10 A subpoena may be set aside as an abuse of process because it is considered by the court to be oppressive or because it is tantamount to seeking discovery. It is oppressive to place upon a third party the obligation to form a judgment as to what is relevant to the issue in the proceedings to which the person is not a party. The subpoena must be couched in terms which allows a party to understand what it is that is to be produced. If great numbers of documents are called for and it appears they are not sufficiently relevant, that may be a case of oppression.
11 It was the defendant's position these subpoenas were an abuse of process for two reasons. First, they were tantamount to obtaining discovery. They did not sufficiently describe the documents which were to be produced so as to allow the recipient of the subpoena to understand precisely what had to be brought into court. Second, the volume of documents requested was oppressive. When the extensive discovery was taken into account, there was no warrant for subpoenas as wide as those drafted by the plaintiff.
12 Counsel for the plaintiff in his written and oral submissions, attempted to justify the subpoenas and their width. Interestingly enough he did not deal with the subpoena addressed to Professor Hackett. But the flavour of his submissions can be illustrated by reference to the subpoena directed to Ms Terri Zhang. The schedule to this subpoena is brief. It reads as follows:
The documents or workplace agreements to show what amount of gross income would have been paid by Curtin University of Technology if his employment was not terminated in October 2004 in his employment as a tenured lecturer in applied mathematics taking into account any increments received by staff during due to increasing years of service over the 4 [sic] the financial years ending 30 June 2003 until 30 June 2013, inclusive.

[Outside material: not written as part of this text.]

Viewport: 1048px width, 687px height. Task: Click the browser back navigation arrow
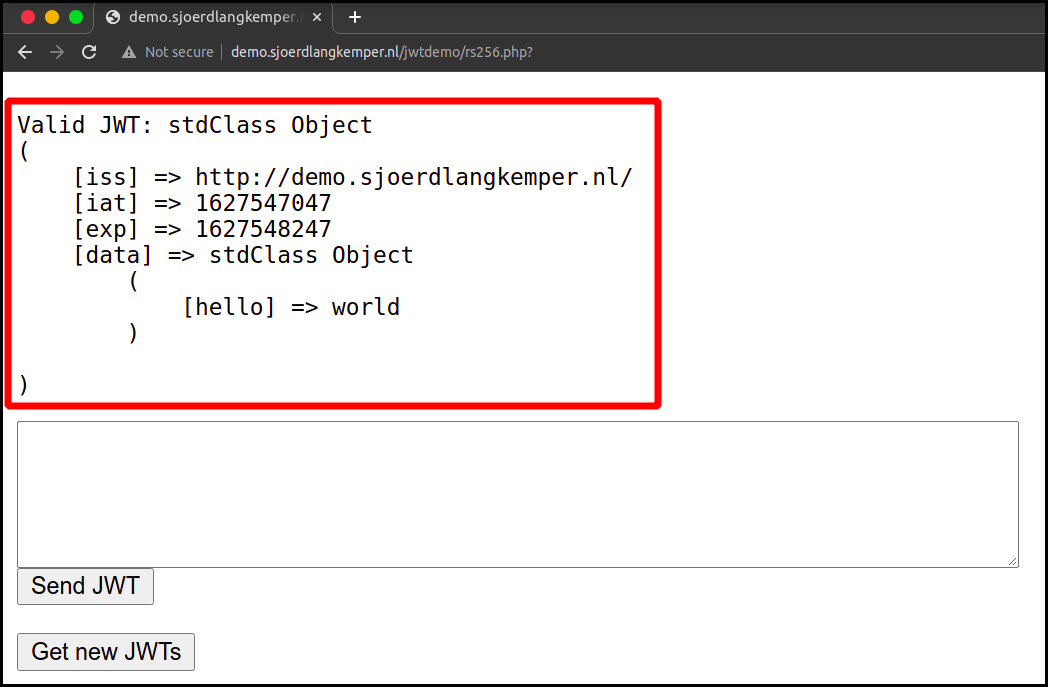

13 Counsel submitted the subpoena containing that schedule was reasonable. But what it actually does is require some assessment by Ms Zhang of what career path the plaintiff would have followed and to calculate a hypothetical entitlement. It was not a matter just to produce documents but of actually going further and making certain calculations based on those documents. That can never be the purpose of a subpoena.
14 Without going through each of the subpoenaed individuals, I can say in each case I took into account the terms of the subpoena and counsel's submissions as to its purpose. In each case I came to the conclusion the requirement that those subpoenaed produce documents was oppressive and an abuse of process and to that extent the subpoenas should be set aside.

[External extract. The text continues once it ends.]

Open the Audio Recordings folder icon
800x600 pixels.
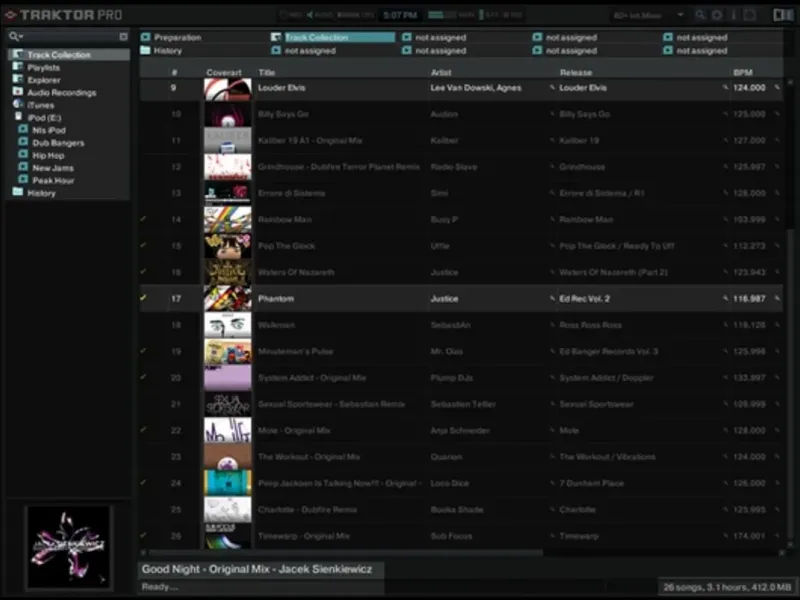tap(18, 92)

15 Having said that I could see no objection to the plaintiff subpoenaing the 18 individuals concerned. True it is no witness statements have been produced for any of these individuals, nor is it clear to what issue their evidence will be addressed. But I am not in a position to say a subpoena requiring their attendance would serve no legitimate forensic purpose and ought be set aside. Of course whether any or all of these witnesses give evidence is a matter for the plaintiff's counsel and ultimately the trial judge. But I would allow the subpoenas to stand insofar as they require the attendance of the recipients at the trial.
16 This matter has been bedevilled by a belief on behalf of the plaintiff that certain documents exist and are being actively hidden by the defendant and its solicitors. Short of actually picking up the defendant - and I mean this literally not metaphorically - and shaking it to see what further documents emerge, it is clear the plaintiff will not be content. But the issue of production of documents has gone on long enough. It now comes to an end. The best thing to do is move this matter to trial without further delay.
17 For these reasons I granted, in part, the orders sought by the defendant. Costs of the application will be reserved to the trial judge.